(Quoted passage)
^^^^

Phil Homeratha

Biographical details
- Born: March 22, 1943 Red Rock, Oklahoma, U.S.
- Died: December 29, 2011 (aged 68) Lawrence, Kansas, U.S.

Playing career

Football
- 1964–1967: Tarkio

Basketball
- 1964–1968: Tarkio
- Position: Halfback (football)

Coaching career (HC unless noted)

Football
- 2010: Haskell Indian Nations

Women's basketball
- 1995–2011: Haskell Indian Nations

Administrative career (AD unless noted)
- 2006–2011: Haskell Indian Nations

Head coaching record
- Overall: 1–9 (football)

= Phil Homeratha =

American football coach

Phil Homeratha (March 22, 1943 – December 29, 2011) was an American sports coach, educator, and college athletics administrator. He coached football, basketball, cross country, track and field, and wrestling at Haskell Indian Nations University in Lawrence, Kansas. Homeratha was the head football coach for the 2010 season at Haskell, leading the Fighting Indians to a record of 1–9. He was also the head women's basketball coach at Haskell from 1995 to 2011 and the school's athletic director for five years before his retirement from coaching in February 2011.

^^^^

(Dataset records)

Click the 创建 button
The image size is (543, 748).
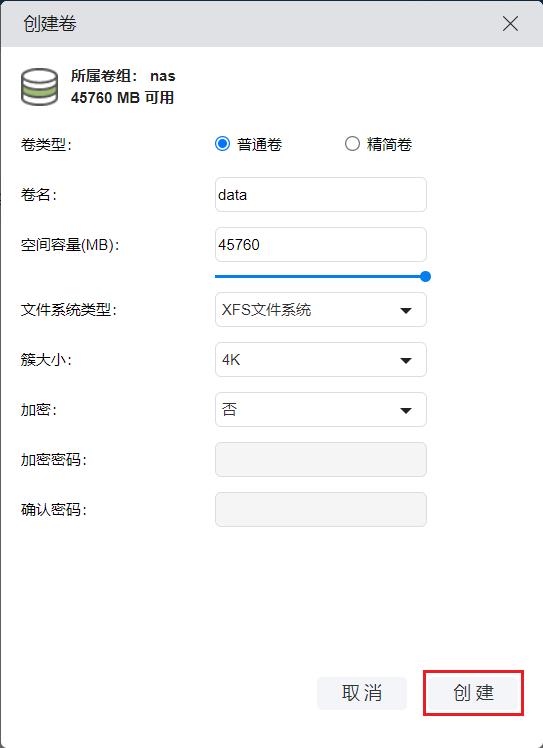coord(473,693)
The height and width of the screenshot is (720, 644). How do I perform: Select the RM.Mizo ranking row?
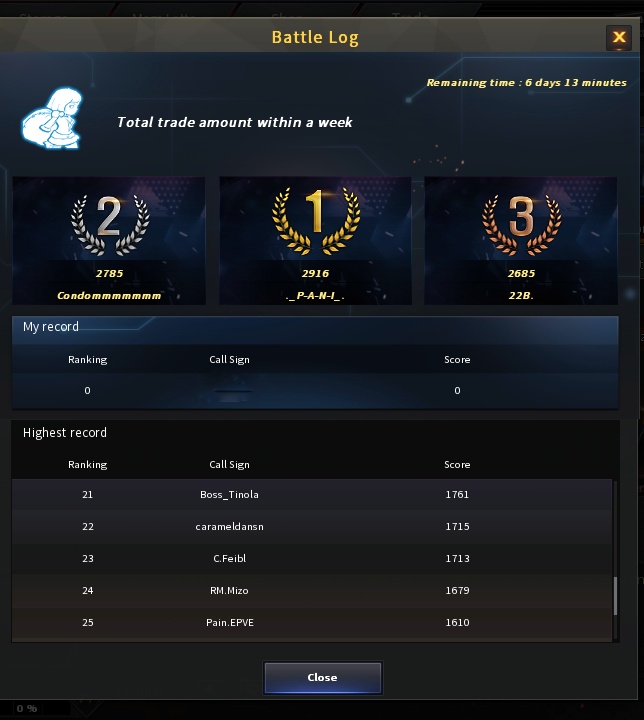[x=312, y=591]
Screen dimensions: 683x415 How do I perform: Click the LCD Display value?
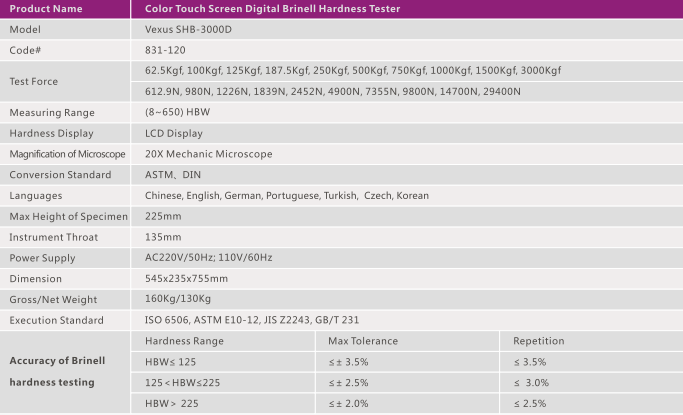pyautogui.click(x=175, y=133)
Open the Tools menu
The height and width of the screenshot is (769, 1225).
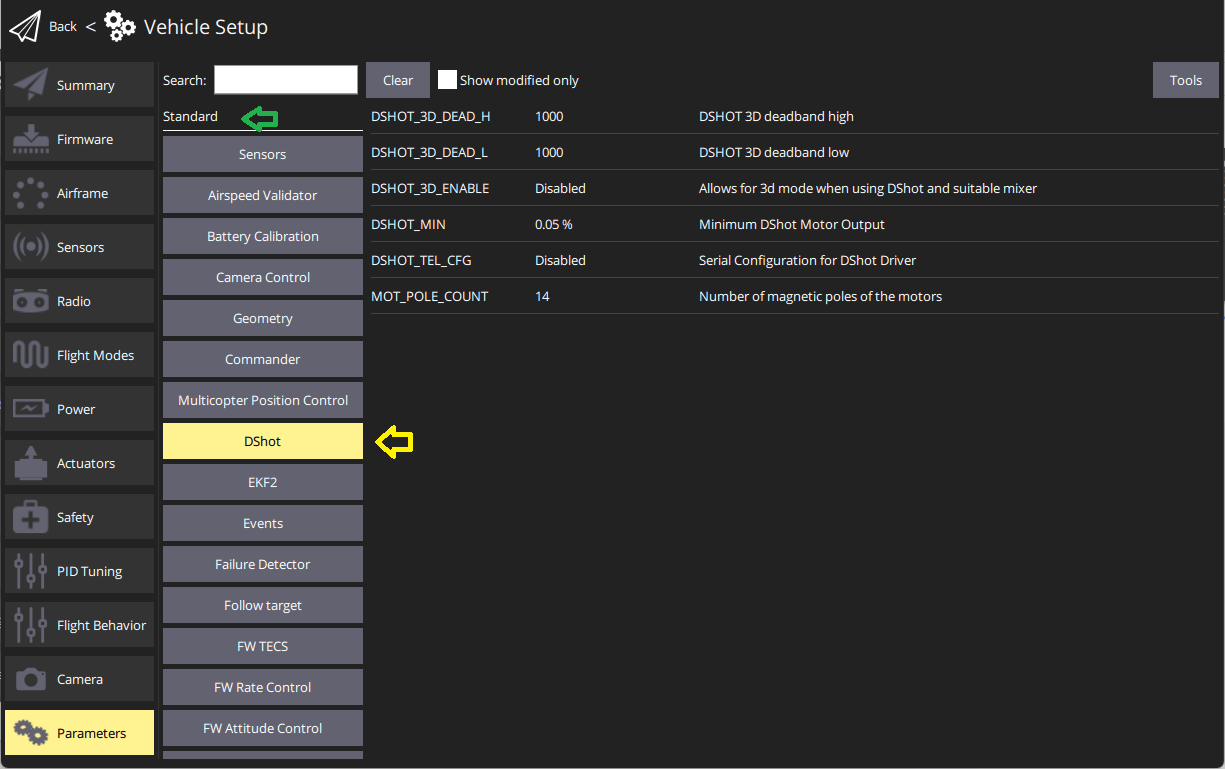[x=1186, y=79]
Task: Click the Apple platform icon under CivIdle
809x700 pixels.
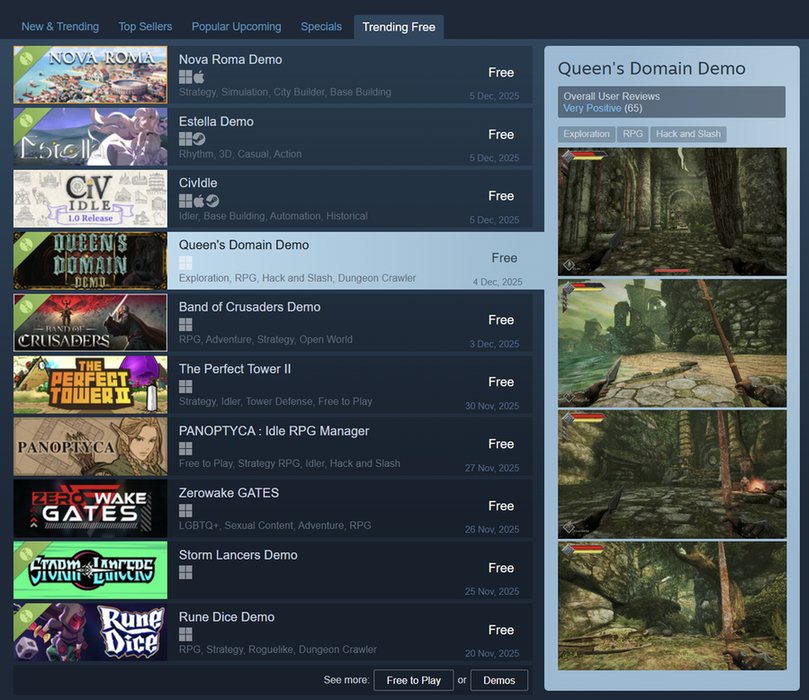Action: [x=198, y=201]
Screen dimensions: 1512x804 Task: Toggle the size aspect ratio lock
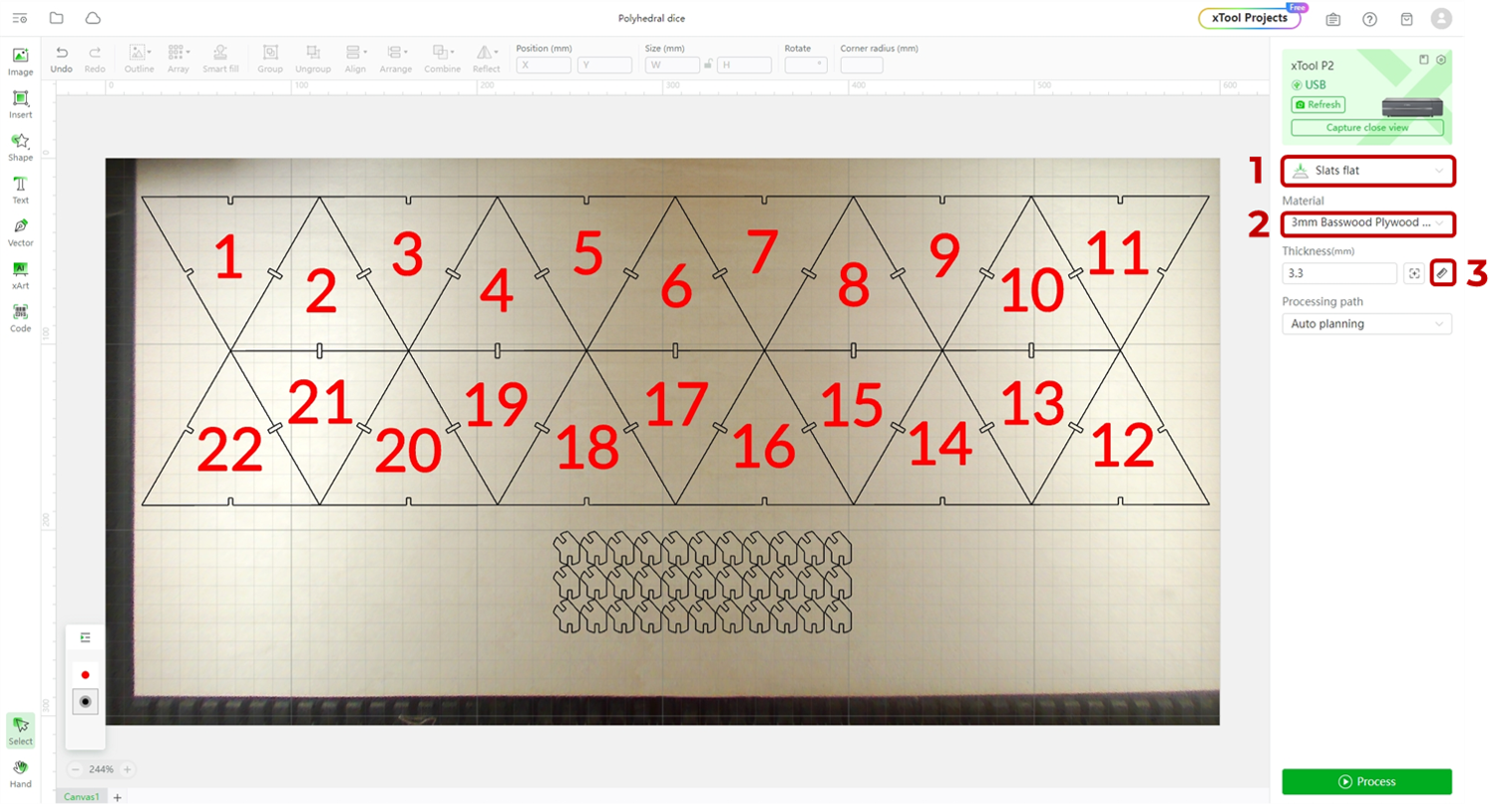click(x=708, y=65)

^^^^

(Your goal)
Reproduce the part of the Phil Homeratha biography between "- 2006–2011: Haskell" and "in February 2011.", inclusive.

(Exercise solution)
- 2006–2011: Haskell Indian Nations

Head coaching record
- Overall: 1–9 (football)

= Phil Homeratha =

American football coach

Phil Homeratha (March 22, 1943 – December 29, 2011) was an American sports coach, educator, and college athletics administrator. He coached football, basketball, cross country, track and field, and wrestling at Haskell Indian Nations University in Lawrence, Kansas. Homeratha was the head football coach for the 2010 season at Haskell, leading the Fighting Indians to a record of 1–9. He was also the head women's basketball coach at Haskell from 1995 to 2011 and the school's athletic director for five years before his retirement from coaching in February 2011.